The validation of your LoadTest ongoing results is a key aspect of ensuring your target services are performing as expected, for example you might want to ensure that the average response time of your web pages never goes below a certain value, or that the number of failures in a soapUI Runner doesn't exceed a predefined limit. loadUI provides the Assertion component for this purpose; you connect it to whatever components' output you want to validate, configure it accordingly and run your tests.
1. The Assertion Component
When initially created the Assertion looks as follows;

Configuring the component is straight forward; set the "Value" combobox to the incoming message property you want to validate and set the desired Min and Max values. When running your test each incoming message will be analyzed in regard to these values; if the specified property fails the validation the "Failed" counter will increase and an error message will be written to the output terminal at the bottom of the Assertion component (which you could connect to a TableLog for logging). If you want to monitor more than one property you need to create an assertion component for each of them, alternatively if you want to validate the same property from different components you can connect all those to one assertion component and choose desired variable. If one fails it will be detected.
Most commonly you will want to validate the output of Runner components and the Statistics component (although you can of course validate any message coming from any component). Let's have a look at these two in turn.
2. Validating Runner Components
Runners are the "workhorse" components of loadUI; the run requests or tests can collect the results for you to visualize and analyze.
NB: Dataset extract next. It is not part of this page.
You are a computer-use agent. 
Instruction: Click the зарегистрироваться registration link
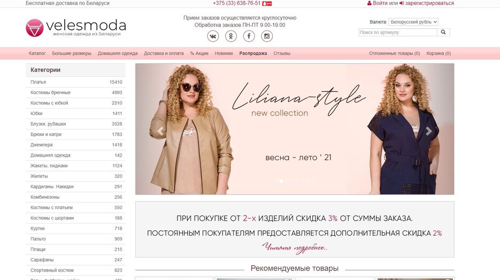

All runners output the following basic values:
- Execution and status times for each request - from the left-most terminal
- Test Statistics for the execution of the component in total - from the right-most terminal.
(Individual runner components might have additional outputs, check out their corresponding documentation)
For example connecting the leftmost output of a Web Page Runner to your Assertion will give the following properties to choose from:

For example selecting the TimeTaken value and setting a max value of 1000 will cause the assertion to fail for every request taking more than one second.
Alternatively you can connect the right-most output of the Web Page Runner, and then get the following properties to choose from:

or example if you wanted to check that the number of running web pages is never more than 10 you would select the "Running" property and set Min and Max to 0 and 10 respectively.
3. Validating Statistics
The Statistics component is primarily used for analyzing and visualizing results from Runner components and since it outputs its calculated statistics continuously its values can be easily asserted; connects the output of the Statistics component to an Assertion component and you get the following:

(The properties available in the Assertion component are those that have been enabled in the Statistics components settings)
Here we can easily assert values like the average response time ("Avg" ) and the Transactions per Second (Tps), for example selecting "Avg" in the combobox and setting min and max to 0 and 100 you will test for average response times between 50 and 100 ms during the execution of your LoadTest.
4. Setting the Assertion Limit for your Test
Each time the assertion fails the "Failed" counter increases as does the global Assertion counter in the Run Toolbar:

If you want your LoadTest to fail when a certain number of assertions have occurred, set the limit in the Limits dialog as desired:

(for example setting this to 1 will fail the LoadTest as soon as any assertion in your setup fails)
After set the current progress in regard to the set limit will be visible in the run toolbar:

5. Advanced settings
By default the Assertion component fails for each failed property validation. This may be a bit too harsh; you might want to tolerate individual errors but not bursts of them, which is possible using the Tolerance and Period settings in the Configuration dialog:

For example, if a tolerance is 10 and period is 20 seconds then failure will be raised for every 10th invalid value which was received in last 20 seconds. Basically this means that you must have at least 10 invalid values and a period between the first and the last which must be less than or equal to 20 seconds to raise a failure, a setup that can be useful to catch bursts of errors but ignore individual ones. If a period is set to 0 (zero), then a failure is raised for every invalid value specified by a tolerance parameter disregarding the period e.g. when tolerance is 2 and period is 0, failure is raised for every second invalid value and when tolerance is 1 and period is 0 it is raised for every invalid value.
The "Sample ID" setting lets you specify if a specific source message should be filtered out for validation, for example the soapUI Runner can be configured to output statistics for each contained soapUI TestStep, in which case you could enter the name of a specific TestStep to assert only its properties (provided that the soapUI Runner is connected to the Assertion of course).
6. Logging Assertion Failures
Let's finish off by looking at how failures can be logged to an external file; connect the output of your Assertion component(s) to a TableLog as follows:

Each time the assertion fails it will output a failure message containing information on the actual failure, for example in the screenshot above you can see that the asserted value ("Value") of the TimeTaken property ("Assert") is below the Min value.
Using the advanced settings of the TableLog you can configure this to be written to an external file for later analysis, etc.